Las olas de calor que azotan Europa este verano han alcanzado niveles sin precedentes, y según expertos del World Weather Attribution, serían imposibles sin la influencia del cambio climático. Las temperaturas han superado los 40 grados Celsius (104 Fahrenheit) en países como Francia, Italia, España y el Reino Unido, intensificadas por patrones climáticos relacionados con las actividades humanas.
Cambio climático y olas de calor
De acuerdo con un informe del Servicio de Cambio Climático Copernicus de la Unión Europea, este fenómeno es ahora 200 veces más probable que hace cinco décadas. Theodore Keeping, del Centro de Política Medioambiental del Imperial College de Londres, enfatiza que este incremento en la frecuencia de olas de calor está directamente relacionado con el cambio climático. "Tenemos que dar por hecho que se producirán más olas de calor. A corto plazo, no harán más que aumentar su frecuencia", afirmó Keeping.

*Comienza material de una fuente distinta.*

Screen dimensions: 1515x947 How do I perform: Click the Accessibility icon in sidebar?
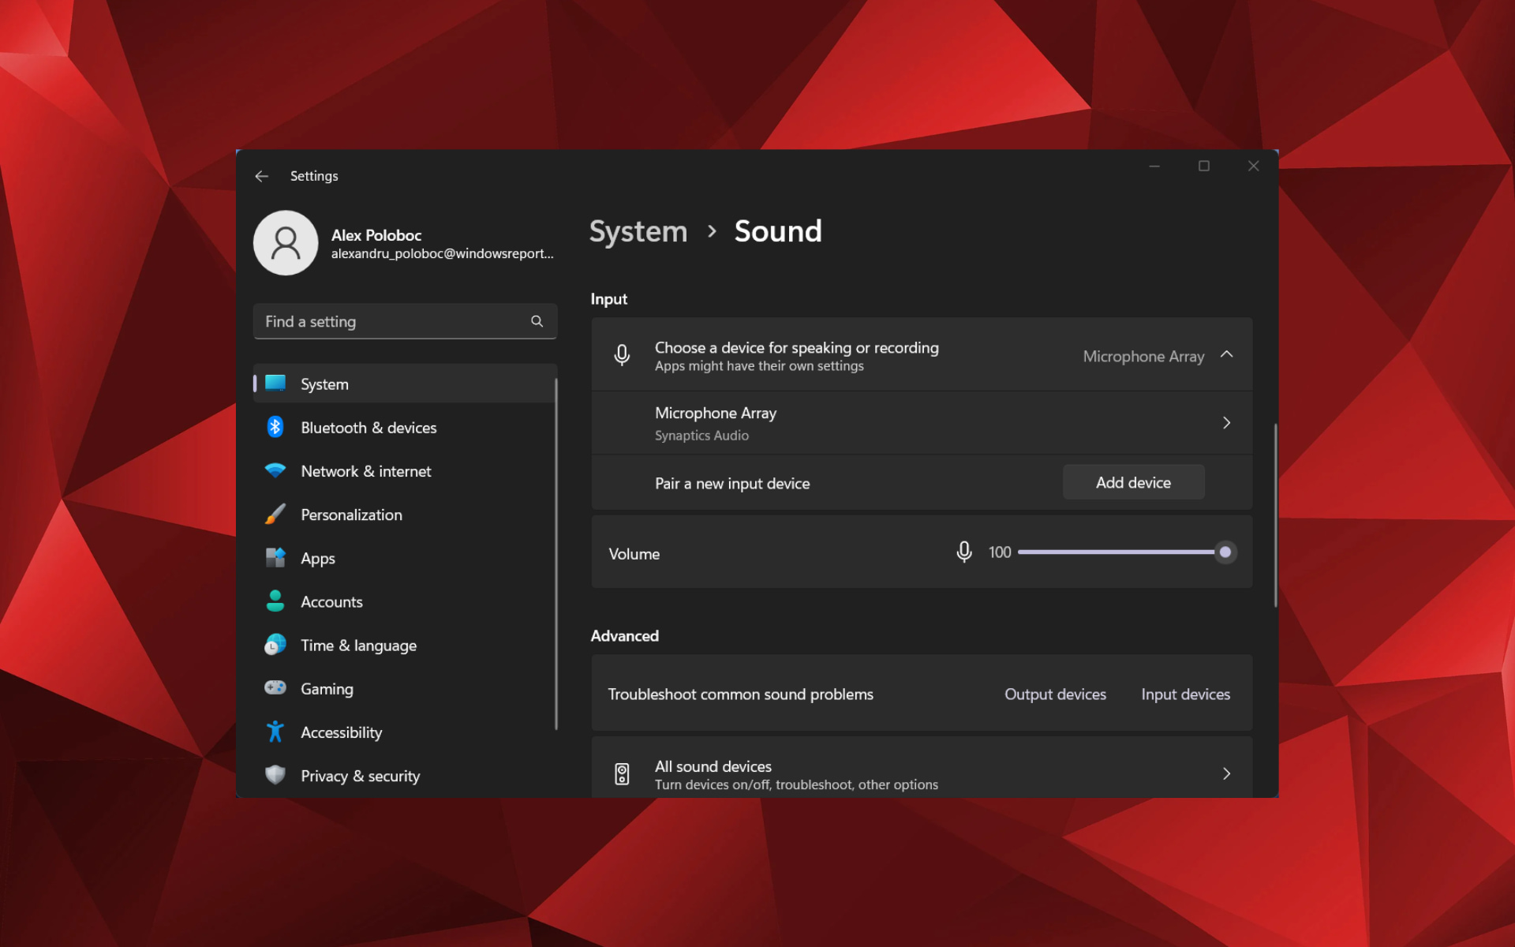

Por su parte, Michael Mann, de la Universidad de Pensilvania, señaló que las emisiones de carbono derivadas de la quema de combustibles fósiles son la causa principal de estos cambios climáticos extremos. "También debemos abordar la causa del cambio climático", mencionó Mann, subrayando la urgencia de reducir las emisiones contaminantes.
Fenómenos atmosféricos intensifican las olas de calor
Infobae y Teletica han explicado que un domo de calor, fenómeno meteorológico que atrapa el aire caliente bajo una zona de alta presión, ha contribuido a las temperaturas extremas en Europa Occidental y Central. Este fenómeno es común en diversas regiones del mundo, pero el cambio climático lo ha intensificado significativamente en el continente europeo.

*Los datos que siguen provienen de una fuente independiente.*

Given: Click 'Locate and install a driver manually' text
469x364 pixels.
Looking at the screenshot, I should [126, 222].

Según La Vanguardia, el análisis del equipo de expertos ClimaMeter concluye que las olas de calor actuales son más intensas debido al cambio climático provocado por actividades humanas. Las altas temperaturas, que ahora son entre 2 y 4 grados Celsius más cálidas que en décadas pasadas, ponen en riesgo la salud de millones de personas.
Impacto en la salud pública
Los efectos sobre la salud de estas olas de calor son preocupantes. Según el World Weather Attribution, el estrés térmico en el cuerpo humano se ha incrementado, afectando nuestra capacidad para refrescarnos. Las evaluaciones indican que las temperaturas nocturnas habrían sido al menos 2.4 grados centígrados (4.3 grados Fahrenheit) más bajas en 1976 y 1.3 grados centígrados (2.3 grados Fahrenheit) más bajas en 2003, de no ser por el cambio climático.
La agencia Euronews reportó que, aunque las temperaturas comienzan a bajar en algunas regiones como España, las alertas rojas se mantienen por toda Europa debido a la severidad del fenómeno. Esta situación subraya la necesidad urgente de medidas para mitigar el cambio climático y prepararse para futuros fenómenos extremos.